= Beginning of Section =

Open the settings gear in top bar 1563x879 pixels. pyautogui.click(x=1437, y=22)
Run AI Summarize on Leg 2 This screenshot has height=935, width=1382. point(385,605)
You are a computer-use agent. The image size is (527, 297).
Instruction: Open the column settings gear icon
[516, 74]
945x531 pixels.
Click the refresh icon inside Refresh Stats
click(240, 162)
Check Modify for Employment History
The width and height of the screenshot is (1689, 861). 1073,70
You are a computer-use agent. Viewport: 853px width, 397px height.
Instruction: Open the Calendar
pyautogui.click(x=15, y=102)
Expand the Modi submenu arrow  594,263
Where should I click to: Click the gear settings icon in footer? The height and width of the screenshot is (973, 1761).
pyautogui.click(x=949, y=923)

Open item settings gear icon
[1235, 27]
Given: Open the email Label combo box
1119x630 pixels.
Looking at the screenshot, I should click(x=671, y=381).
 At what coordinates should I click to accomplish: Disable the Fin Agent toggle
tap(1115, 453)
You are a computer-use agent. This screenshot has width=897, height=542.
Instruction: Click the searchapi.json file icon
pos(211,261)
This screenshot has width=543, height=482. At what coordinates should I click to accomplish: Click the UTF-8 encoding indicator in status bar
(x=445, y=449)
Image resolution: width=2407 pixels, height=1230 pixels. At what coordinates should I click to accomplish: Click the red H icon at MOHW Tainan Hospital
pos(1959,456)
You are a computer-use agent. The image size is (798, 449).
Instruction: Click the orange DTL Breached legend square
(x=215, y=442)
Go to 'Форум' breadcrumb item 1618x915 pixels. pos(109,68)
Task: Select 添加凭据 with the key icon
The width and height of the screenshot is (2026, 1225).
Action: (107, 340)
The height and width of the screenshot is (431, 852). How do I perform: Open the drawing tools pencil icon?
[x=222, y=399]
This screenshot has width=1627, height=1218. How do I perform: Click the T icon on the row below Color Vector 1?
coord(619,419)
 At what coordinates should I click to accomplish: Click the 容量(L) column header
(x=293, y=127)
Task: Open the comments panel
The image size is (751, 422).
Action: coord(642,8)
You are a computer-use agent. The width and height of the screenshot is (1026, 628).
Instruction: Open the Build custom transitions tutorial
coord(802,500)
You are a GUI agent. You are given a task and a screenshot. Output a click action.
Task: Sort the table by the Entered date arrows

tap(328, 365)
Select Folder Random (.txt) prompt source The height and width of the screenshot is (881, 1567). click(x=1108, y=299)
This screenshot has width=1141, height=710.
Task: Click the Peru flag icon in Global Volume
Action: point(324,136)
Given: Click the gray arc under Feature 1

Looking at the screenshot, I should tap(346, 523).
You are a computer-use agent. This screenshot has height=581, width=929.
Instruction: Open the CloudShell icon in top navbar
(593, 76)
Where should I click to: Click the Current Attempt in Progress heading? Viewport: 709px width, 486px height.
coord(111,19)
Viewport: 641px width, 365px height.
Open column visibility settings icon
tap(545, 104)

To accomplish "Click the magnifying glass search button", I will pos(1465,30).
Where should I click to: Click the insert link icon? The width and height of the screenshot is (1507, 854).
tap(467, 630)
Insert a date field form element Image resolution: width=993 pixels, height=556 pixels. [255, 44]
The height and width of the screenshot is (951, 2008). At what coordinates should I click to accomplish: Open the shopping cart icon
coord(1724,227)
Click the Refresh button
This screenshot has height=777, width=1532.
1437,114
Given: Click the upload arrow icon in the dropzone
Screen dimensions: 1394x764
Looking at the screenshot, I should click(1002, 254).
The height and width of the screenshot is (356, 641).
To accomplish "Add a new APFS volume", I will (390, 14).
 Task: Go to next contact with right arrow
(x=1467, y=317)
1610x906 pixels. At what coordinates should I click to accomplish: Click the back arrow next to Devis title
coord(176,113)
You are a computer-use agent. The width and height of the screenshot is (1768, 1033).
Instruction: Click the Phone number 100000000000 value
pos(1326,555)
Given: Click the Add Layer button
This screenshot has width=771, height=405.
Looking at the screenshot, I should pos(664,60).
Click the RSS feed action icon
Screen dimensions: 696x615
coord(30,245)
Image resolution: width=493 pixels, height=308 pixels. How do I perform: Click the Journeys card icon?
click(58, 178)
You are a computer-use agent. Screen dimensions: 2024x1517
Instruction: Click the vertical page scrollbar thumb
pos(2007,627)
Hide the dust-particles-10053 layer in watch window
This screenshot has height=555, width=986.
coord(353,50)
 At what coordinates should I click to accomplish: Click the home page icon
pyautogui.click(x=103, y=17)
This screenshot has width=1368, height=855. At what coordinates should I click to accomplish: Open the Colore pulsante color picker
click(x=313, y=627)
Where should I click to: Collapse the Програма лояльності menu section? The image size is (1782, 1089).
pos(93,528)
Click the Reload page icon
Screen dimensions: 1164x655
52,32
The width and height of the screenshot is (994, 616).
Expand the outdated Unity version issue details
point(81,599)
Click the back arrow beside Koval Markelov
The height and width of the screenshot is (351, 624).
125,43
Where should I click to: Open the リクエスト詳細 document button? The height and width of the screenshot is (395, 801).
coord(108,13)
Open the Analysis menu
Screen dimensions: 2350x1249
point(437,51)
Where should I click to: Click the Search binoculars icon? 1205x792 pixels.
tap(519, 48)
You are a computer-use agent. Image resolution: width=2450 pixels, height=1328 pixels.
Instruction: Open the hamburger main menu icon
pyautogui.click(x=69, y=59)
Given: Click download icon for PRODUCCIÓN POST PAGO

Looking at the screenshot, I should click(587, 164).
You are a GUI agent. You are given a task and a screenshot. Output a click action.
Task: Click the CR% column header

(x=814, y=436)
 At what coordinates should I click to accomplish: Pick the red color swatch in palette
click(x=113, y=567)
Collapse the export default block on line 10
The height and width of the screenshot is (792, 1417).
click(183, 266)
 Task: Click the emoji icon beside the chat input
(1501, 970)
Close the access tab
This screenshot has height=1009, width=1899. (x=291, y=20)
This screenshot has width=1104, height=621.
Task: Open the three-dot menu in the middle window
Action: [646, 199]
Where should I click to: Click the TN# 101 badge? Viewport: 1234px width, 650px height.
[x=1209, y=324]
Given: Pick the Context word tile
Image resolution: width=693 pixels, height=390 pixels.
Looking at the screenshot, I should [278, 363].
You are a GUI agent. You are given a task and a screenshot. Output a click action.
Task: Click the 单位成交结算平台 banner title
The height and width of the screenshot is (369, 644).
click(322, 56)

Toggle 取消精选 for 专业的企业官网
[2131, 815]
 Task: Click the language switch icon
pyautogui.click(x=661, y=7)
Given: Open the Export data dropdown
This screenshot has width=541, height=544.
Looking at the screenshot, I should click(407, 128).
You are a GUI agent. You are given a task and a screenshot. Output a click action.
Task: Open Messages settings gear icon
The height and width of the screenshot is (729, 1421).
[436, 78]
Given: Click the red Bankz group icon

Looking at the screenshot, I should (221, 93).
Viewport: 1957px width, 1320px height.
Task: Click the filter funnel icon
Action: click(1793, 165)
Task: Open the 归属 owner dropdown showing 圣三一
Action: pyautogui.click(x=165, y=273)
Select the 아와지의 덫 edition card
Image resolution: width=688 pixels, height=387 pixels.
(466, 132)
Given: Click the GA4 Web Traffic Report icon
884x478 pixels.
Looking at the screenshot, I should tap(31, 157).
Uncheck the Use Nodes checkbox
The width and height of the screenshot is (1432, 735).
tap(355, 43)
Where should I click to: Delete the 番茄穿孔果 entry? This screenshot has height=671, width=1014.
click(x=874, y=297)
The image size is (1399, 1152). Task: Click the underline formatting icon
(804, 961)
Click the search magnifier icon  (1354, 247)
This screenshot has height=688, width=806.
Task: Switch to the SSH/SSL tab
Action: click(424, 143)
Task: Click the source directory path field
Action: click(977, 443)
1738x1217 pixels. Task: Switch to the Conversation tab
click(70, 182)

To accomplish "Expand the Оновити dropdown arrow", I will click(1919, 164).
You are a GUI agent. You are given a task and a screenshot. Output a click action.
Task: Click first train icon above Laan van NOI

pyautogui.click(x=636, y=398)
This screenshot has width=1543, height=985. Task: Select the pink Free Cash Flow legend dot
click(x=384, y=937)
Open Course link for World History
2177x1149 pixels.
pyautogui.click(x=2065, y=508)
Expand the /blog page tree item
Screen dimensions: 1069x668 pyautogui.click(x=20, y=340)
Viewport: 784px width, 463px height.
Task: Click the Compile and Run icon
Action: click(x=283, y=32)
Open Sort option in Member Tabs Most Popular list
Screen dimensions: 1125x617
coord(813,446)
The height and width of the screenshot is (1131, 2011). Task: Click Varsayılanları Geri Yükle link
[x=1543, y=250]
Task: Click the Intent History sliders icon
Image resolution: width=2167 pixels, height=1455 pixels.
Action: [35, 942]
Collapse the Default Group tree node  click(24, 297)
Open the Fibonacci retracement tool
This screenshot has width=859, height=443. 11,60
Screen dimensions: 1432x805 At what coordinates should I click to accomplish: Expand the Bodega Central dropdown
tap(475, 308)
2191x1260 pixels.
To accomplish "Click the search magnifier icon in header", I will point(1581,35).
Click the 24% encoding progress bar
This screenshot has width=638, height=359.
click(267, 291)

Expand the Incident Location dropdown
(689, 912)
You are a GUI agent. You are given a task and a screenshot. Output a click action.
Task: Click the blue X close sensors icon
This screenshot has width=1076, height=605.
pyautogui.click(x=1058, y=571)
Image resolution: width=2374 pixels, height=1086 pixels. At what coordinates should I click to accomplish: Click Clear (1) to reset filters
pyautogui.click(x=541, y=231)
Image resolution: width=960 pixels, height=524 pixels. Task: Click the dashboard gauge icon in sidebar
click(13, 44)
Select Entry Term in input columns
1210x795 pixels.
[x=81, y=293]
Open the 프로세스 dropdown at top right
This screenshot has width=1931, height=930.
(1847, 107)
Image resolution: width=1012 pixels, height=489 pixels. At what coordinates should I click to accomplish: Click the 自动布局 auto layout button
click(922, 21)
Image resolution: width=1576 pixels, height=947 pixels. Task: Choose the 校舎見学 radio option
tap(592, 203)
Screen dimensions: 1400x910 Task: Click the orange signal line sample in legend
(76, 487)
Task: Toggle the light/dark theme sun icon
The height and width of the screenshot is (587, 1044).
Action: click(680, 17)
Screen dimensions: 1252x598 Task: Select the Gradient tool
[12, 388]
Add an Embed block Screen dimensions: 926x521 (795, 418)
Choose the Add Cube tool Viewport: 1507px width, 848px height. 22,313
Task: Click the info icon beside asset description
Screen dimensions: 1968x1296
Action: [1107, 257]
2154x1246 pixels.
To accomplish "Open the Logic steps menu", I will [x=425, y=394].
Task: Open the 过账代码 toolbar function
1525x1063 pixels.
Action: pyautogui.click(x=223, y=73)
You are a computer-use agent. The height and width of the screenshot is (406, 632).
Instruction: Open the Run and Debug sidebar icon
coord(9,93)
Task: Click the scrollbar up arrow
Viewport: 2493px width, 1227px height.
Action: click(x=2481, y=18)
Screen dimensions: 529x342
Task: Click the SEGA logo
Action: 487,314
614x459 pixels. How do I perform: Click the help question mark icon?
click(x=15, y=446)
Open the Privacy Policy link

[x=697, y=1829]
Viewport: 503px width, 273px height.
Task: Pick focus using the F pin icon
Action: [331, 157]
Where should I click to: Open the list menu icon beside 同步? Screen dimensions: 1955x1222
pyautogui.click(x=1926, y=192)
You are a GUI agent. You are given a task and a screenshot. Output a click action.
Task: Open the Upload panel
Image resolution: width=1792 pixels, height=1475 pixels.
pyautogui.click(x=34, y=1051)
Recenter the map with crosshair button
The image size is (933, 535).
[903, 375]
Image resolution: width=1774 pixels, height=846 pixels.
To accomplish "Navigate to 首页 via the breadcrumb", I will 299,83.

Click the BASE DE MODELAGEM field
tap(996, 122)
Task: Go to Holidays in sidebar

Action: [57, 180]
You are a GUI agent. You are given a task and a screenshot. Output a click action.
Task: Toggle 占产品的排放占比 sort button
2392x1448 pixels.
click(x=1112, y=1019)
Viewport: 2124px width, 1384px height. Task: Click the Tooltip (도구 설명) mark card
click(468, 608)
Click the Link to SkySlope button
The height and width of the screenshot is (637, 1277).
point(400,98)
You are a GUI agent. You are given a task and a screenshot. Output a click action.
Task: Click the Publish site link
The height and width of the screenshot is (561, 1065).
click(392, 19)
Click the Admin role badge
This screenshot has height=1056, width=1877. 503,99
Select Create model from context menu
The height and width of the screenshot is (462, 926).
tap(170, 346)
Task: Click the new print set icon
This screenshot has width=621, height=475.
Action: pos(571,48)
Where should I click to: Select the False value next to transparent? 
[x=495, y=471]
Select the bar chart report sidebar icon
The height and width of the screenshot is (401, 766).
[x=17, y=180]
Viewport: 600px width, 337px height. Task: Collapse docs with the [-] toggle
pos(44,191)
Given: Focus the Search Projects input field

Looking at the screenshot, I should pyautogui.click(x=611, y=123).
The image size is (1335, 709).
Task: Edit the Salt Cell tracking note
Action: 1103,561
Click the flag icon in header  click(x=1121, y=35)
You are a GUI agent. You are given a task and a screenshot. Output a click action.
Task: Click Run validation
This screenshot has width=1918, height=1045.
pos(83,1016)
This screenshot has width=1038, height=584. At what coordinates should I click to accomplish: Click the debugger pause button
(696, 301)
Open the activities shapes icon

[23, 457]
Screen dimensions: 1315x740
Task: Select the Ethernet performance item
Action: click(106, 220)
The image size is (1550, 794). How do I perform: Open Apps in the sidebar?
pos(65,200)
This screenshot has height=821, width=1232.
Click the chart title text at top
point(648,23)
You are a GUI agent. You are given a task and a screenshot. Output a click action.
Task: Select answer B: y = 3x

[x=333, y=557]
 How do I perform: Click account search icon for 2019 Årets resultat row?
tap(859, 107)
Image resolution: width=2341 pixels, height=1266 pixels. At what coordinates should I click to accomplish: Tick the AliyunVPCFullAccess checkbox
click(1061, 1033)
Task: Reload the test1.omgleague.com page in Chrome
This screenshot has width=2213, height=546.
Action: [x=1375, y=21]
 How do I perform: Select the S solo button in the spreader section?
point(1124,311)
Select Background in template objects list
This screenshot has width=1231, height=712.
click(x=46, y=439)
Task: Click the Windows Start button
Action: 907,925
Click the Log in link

= End of Section =

• [WORK TO BE COMPLETED]: Respond with the lines above, from the one that holds "This screenshot has width=2213, height=546." to the end of the listing, each repeated exactly, and with no other material.

• [ANSWER BELOW]:
This screenshot has width=2213, height=546.
Action: [x=1375, y=21]
 How do I perform: Select the S solo button in the spreader section?
point(1124,311)
Select Background in template objects list
This screenshot has width=1231, height=712.
click(x=46, y=439)
Task: Click the Windows Start button
Action: 907,925
Click the Log in link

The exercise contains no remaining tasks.